テポドン2号の爆発高度は自爆説を示唆

2012.4.15


 テポドン2号が爆発した高度について検討をすることを忘れていました。爆発は予定高度よりもかなり低い位置で起きており、この事実からは北朝鮮による自爆だった可能性が高まります。

 朝鮮日報が非常に興味深いことを報じています。

 延世大機械工学科の尹雄燮(ユン・ウンソプ)教授は「(1段目の)分離で問題が発生した場合、1段目は燃料を使い果たすため、爆発する可能性は低い」と指摘しました。韓国航空宇宙研究院の趙光来(チョ・ガンレ)団長は「1段目と2・3段目の分離過程で失敗があった可能性も否定できない」「爆発が起きた高度(70.5km)と時間(発射後2分15秒後)は、1段目と2・3段目が分離される時間と一致する」と述べました。これは私の見解と同じと思われます。
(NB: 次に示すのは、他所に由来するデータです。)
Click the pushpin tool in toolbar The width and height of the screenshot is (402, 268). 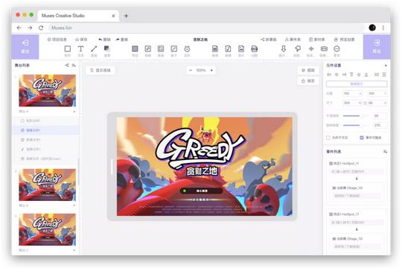[x=297, y=48]
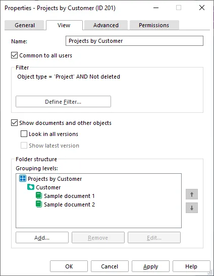Enable Look in all versions checkbox

(x=24, y=134)
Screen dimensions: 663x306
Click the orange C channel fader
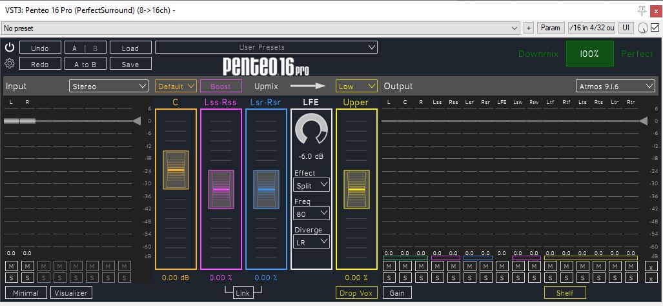click(x=176, y=170)
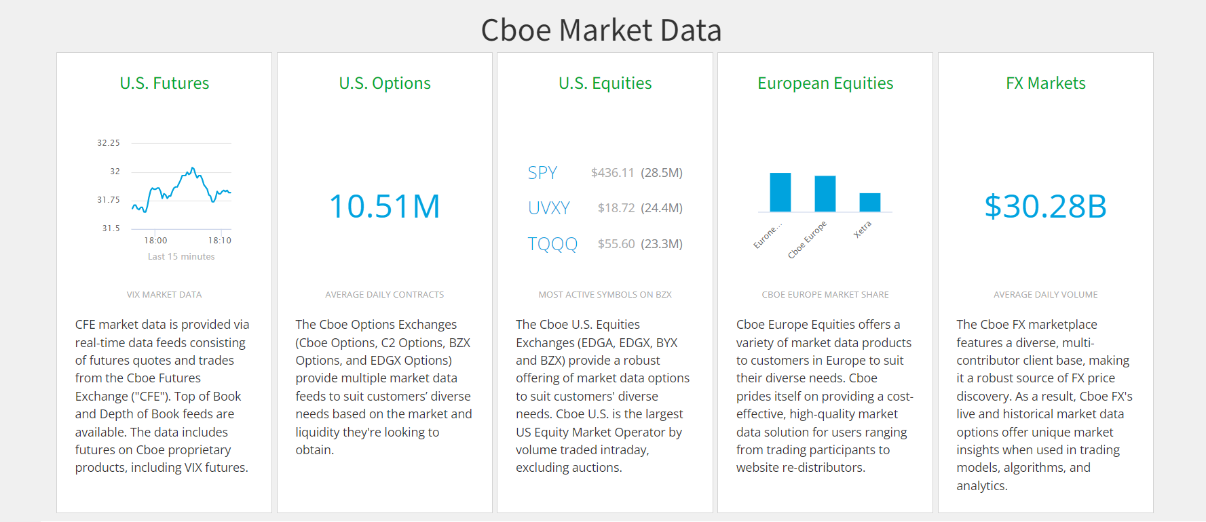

 記事は「1段目の爆発原因としては、推進機関(エンジン)から液体燃料が漏れたか、ターボポンプに異常が生じた可能性が指摘されている」とも書いています。でも、燃料漏れの場合、もっと大きな爆発につながる可能性が高いのです。スペースシャトル「チャレンジャー号」の事故の爆発を連想して頂ければよいでしょう。しかし、1段機体は2分15秒後には燃料が空になっていたはずで、大きな爆発は起こりません。2段機体はバラバラにならずに墜落していることから、2段機体が燃料漏れを起こしたのでもありません。
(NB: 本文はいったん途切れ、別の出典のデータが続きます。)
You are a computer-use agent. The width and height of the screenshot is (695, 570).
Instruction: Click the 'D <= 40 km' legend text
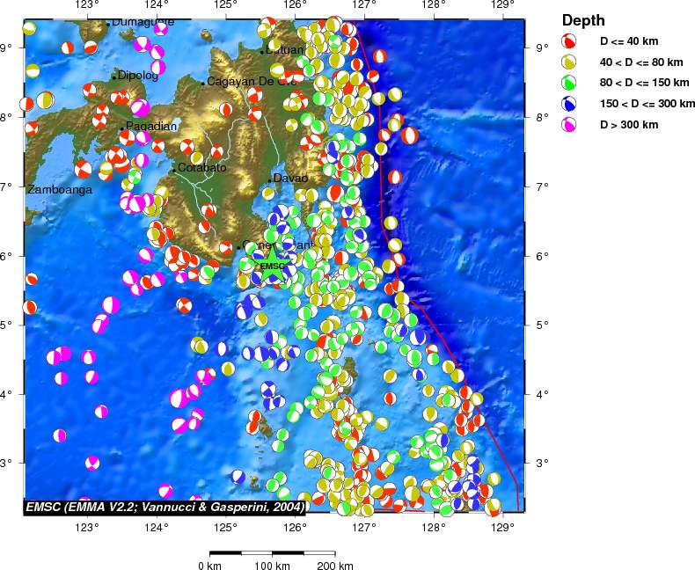pyautogui.click(x=628, y=41)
 チャールズ・ビック氏の推定は1段機体の燃焼時間を最大130秒としています。爆発が起きたとされるタイミングに近く、1段機体が2段機体から切り離されるタイミングにほぼ一致しているのです。1段機体の燃焼が終わると、直ちに1段機体の上部にある接合部分が爆薬で吹き飛ばされ、2段機体から切り離されます。1段機体は直ちに2段機体から脱落し、次いで2段機体の燃焼が始まります。そこで私は切り離し時のトラブルと考えたのですが、切り離し予定高度について考えるのを忘れていました。ビック氏は1段機体の切り離し高度を250〜300kmとしています。爆発が起きた70.5kmは予定高度に大きく満たないのです。つまり、テポドン2号は1段機体の推力が足らず、予定した軌道よりもずっと低い高度を上昇していったということです。

 これで納得がいく説明がついた気がしました。打ち上げ担当者たちは高度が上がらないテポドン2号を、1段機体の燃焼が終わるまで見守ったのです。この時点でテポドン2号を人工衛星を軌道に乗せることができないのは明らかでした。彼らは2段機体に点火することを諦め、1段機体を爆破したのです。この推定は公表されたデータすべてに矛盾しません。
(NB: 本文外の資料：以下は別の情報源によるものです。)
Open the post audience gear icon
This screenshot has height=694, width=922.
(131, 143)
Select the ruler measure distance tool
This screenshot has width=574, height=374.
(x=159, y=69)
 ここで不思議なのは、燃料と酸化剤が有害物質である2段機体を破壊しなかったらしいことです。高空で破壊すれば有害物質の大半を燃焼させ、かつ散逸させることにより環境汚染を防げます。万一海中にそのまま落下した場合、韓国の排他的経済水域を汚染することになります。批判を防ぐために、北朝鮮は適切に爆破すべきでした。また、2段機体がまったく破損しないで墜落した場合、韓国がそのまま引き揚げに成功する可能性があります。まさに、機体を解析する手段を敵に与えてしまうことになります。2段機体の爆破の有無が早く確認されることを願います。うまく引き揚げられれば、自爆装置の有無も確認できるでしょう。

 こうして機体のサルベージが現実化すると、2009年に日本がやっておくべきだったということが改めて認識されます。私は韓国軍の健闘を心から願っています。2009年、今年と、日本は弾道ミサイル対策を大きく誤ったことは反省しなければなりません。しかし、野党は政局のためだけに防衛大臣を追求する構えです。2009年には自分たちが与党だったのですから、根本から弾道ミサイル対策を批判できないのは当たり前のことです。国民の利益になることを政権党に提言して実行させない自衛隊、防衛省には落第点しかあげられません。

 ビック氏の最新レポートはまだ届いていません。届き次第、紹介したいと思っています。